Railway station in Cumbria, England

Irton Road railway station is a railway station on the 15 in gauge Ravenglass & Eskdale Railway in the Lake District National Park and the English county of Cumbria. The station is situated on the western edge of the village of Eskdale Green. It is some 4 mi from Ravenglass and 3 mi from Dalegarth for Boot, and trains take 20 minutes to reach their destinations in either direction from this station.

==History==
Originally named Hollowstones, after the adjacent farm, it opened to passengers in 1876, when the line was still in its 3' gauge form. The station building was the only one on the line to be built from stone rather than wood, and as such, is the only station building to survive from the original railway. The station served the western end of the village of Eskdale Green as well as upper Mitedale, and as such, was one of the more important stations on the line for both passengers and local goods traffic. The station closed to passengers in 1908 and the goods traffic in 1913, but was reopened in 1916 as the railway was converted to 15 inch gauge. As well as becoming the main crossing point on the line, the station also hosted the railway’s carriage and wagon workshop, with a number of coaches being built/repaired at Irton Road before the construction of newer facilities at Ravenglass in the 1920s.
For many years, Irton Road was the only practical passing place for trains between Ravenglass and Dalegarth. Consequently, the loop was extended to double the required length, to enable 4 trains to be accommodated at once, a feature the station retains to this day.
Today, the station remains the main train crossing point on the line. The station also retains a storage shed and several sidings which are now used by the permanent-way department.

==Present day==
Set in the heart of the Eskdale valley in Cumbria; today a host of different trains can be seen passing through the station in high season, including passenger, permanent-way and empty-carriage-stock trains. Most frequently seen are passenger trains, which run from Ravenglass to Dalegarth for Boot and vice versa. There are sidings here, which end in a two road shed, usually home to Quarryman, a paraffin-fuelled 4w engine formerly used on trains between Beckfoot Quarry and Murthwaite Stone Crushing Plant; Santa's Sleigh, used in the winter time during the Santa Specials and 627, an old coach dating from 1928, which is part of the heritage collection. A bridge over the station carries a metalled track from Irton Road to a farm named Hollowstones, which doubles as a public right of way for walkers heading south from the station.

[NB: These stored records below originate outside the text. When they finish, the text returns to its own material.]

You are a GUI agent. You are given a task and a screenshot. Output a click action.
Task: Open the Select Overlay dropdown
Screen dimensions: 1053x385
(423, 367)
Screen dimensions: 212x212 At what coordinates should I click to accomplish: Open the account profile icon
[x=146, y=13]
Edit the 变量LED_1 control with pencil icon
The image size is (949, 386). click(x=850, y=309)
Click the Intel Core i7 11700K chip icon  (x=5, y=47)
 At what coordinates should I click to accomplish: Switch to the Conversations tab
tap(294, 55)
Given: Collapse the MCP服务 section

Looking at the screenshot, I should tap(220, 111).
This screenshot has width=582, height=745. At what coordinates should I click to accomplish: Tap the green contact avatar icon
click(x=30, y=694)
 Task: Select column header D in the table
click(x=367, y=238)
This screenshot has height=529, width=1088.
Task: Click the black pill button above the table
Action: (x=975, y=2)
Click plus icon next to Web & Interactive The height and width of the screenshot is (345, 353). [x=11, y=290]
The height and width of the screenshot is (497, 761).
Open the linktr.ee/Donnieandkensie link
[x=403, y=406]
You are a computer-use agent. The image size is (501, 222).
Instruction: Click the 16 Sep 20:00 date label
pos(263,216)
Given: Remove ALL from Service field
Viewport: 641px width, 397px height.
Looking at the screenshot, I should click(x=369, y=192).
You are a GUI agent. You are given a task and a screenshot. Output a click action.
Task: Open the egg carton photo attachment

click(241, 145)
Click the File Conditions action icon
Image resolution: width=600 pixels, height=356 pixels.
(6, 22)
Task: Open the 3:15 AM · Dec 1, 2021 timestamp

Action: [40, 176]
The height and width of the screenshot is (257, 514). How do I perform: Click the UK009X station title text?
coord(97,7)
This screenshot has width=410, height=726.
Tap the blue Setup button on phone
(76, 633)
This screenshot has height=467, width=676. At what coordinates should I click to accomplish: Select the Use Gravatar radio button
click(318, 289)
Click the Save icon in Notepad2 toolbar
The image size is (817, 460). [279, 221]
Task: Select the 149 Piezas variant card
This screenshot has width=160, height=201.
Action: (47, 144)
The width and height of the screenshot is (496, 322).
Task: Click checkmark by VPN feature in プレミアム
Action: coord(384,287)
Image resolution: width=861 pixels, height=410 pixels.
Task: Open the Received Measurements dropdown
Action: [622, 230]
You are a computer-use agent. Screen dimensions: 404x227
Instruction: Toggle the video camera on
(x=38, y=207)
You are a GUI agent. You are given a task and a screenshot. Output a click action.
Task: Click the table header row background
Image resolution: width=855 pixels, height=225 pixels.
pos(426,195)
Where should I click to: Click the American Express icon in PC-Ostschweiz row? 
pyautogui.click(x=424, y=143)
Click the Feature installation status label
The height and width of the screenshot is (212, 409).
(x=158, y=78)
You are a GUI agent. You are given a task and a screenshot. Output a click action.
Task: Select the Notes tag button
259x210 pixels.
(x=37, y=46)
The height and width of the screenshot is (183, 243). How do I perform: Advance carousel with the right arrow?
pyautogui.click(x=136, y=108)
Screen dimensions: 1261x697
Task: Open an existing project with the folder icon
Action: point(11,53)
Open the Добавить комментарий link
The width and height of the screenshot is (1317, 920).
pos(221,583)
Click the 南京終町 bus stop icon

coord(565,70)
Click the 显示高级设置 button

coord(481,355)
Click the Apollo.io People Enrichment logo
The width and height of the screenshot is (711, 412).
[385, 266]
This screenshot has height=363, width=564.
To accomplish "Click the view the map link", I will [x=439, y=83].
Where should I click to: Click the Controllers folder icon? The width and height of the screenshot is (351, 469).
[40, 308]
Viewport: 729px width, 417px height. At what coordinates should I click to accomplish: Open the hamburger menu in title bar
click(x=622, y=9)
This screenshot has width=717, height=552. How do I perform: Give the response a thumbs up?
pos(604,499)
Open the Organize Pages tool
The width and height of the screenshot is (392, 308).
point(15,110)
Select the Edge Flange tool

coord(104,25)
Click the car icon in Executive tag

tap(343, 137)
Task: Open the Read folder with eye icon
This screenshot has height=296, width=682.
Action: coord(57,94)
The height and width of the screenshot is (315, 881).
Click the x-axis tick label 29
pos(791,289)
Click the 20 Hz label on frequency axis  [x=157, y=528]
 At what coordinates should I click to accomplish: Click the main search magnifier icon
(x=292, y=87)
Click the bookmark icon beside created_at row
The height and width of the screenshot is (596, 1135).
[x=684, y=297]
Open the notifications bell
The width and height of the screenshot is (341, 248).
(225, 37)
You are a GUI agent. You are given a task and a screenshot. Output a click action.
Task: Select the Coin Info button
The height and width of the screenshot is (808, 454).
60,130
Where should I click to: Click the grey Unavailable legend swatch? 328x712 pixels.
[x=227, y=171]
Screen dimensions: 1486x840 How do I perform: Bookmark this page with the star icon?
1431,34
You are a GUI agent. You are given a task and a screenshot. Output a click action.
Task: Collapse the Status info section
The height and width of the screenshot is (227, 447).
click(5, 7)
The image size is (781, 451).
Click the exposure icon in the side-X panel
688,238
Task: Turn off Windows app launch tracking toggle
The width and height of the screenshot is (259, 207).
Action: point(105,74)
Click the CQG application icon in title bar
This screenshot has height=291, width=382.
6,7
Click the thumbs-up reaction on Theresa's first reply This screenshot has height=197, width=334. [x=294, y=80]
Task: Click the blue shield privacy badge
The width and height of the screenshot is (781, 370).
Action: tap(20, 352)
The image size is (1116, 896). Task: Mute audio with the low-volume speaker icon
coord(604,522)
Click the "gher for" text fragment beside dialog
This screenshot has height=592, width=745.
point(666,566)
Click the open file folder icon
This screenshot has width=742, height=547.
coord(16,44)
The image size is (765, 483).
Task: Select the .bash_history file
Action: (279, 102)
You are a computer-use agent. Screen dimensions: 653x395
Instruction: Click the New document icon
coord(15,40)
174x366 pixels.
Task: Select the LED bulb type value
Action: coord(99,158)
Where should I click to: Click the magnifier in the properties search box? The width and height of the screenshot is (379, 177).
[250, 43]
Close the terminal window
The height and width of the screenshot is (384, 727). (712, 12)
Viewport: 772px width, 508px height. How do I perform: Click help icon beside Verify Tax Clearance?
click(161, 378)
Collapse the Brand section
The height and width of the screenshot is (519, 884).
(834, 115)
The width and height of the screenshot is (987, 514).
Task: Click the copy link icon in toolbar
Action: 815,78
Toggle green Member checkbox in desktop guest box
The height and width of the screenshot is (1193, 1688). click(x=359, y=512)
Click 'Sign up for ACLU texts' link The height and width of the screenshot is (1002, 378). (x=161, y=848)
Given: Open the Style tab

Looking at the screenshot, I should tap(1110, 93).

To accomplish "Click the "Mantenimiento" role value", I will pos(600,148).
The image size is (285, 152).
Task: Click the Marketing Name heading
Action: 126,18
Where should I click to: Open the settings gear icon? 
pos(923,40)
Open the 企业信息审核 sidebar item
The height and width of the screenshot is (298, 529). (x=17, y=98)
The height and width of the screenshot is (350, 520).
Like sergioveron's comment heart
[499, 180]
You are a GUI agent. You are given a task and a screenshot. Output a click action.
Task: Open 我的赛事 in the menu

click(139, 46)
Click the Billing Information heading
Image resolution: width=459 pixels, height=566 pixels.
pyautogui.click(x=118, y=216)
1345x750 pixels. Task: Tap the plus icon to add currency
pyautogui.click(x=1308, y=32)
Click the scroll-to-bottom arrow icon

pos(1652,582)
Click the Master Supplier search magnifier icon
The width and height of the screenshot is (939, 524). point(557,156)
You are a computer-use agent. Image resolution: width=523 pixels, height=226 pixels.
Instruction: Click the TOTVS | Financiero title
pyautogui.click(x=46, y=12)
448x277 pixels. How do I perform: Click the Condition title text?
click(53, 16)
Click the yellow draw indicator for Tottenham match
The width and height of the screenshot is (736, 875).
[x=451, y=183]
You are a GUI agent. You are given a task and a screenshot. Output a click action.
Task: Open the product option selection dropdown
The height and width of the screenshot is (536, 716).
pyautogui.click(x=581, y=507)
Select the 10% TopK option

When approaching by train from either direction, point indicators showing the lie of the weighted points can be seen when the train is approaching Irton Road railway station. The point indicators consist of a light on a black, circular background. A steady white light indicates that the weighted points are set for the train to enter the left-hand line of the two railway lines, while a flashing white light (rarely seen) indicates that the weighted points are set for the train to enter the right-hand line of the two railway lines. Exceptionally, no light illuminated either indicates that the weighted points are incorrectly set for either light-hand or right-hand train movements, or that there is some power or mechanical failure with the point indicators. These point indicators are normally inactive, only becoming active (illuminating) when a train passes a detection module, located on the track further back from the station than the point indicators.

Presently, only a shelter and a toilet are available for use by the public. Conversations from the radio transceiver inside the station master's office can sometimes be overheard by passengers waiting inside the shelter.

The station looks out on either side to grazing farmland, where sheep and cattle are a familiar sight. The road north of the railway line leads to Eskdale Green village in an easterly direction, where a convenience store, public toilets and a travelling post office on selected days can be found.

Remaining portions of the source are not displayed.